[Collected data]
################

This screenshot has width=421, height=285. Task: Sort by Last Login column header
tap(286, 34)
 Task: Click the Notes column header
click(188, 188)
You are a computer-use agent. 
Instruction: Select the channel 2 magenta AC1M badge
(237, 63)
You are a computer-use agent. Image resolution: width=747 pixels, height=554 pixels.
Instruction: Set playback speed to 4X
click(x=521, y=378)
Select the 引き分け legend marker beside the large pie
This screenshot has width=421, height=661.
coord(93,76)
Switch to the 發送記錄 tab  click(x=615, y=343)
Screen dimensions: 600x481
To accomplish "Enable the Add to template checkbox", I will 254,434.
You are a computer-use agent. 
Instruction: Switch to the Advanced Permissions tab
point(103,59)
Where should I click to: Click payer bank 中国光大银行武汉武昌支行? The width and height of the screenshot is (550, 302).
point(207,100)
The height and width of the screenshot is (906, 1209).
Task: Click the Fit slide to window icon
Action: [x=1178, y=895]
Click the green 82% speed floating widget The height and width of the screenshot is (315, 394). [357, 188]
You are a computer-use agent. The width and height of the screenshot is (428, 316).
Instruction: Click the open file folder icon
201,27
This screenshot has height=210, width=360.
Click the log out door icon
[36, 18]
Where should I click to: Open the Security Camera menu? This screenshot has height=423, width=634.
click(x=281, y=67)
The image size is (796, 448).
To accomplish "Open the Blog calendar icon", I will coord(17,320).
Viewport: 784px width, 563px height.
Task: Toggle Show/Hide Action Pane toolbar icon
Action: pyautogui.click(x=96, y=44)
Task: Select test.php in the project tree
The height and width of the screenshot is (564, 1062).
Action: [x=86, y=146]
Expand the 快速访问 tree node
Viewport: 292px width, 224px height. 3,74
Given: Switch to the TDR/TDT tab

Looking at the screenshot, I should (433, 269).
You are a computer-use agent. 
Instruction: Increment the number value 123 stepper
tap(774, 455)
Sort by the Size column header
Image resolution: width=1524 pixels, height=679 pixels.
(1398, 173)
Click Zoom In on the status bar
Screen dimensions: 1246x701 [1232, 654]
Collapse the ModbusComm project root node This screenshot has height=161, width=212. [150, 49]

################

→ Your objective
Above are the entries. Copy exactly the part that opens with the line containing "Instruction: Switch to" and closes with the line containing "Click the green", and no more.

→ Result of the task
Instruction: Switch to the Advanced Permissions tab
point(103,59)
Where should I click to: Click payer bank 中国光大银行武汉武昌支行? The width and height of the screenshot is (550, 302).
point(207,100)
The height and width of the screenshot is (906, 1209).
Task: Click the Fit slide to window icon
Action: [x=1178, y=895]
Click the green 82% speed floating widget The height and width of the screenshot is (315, 394). [357, 188]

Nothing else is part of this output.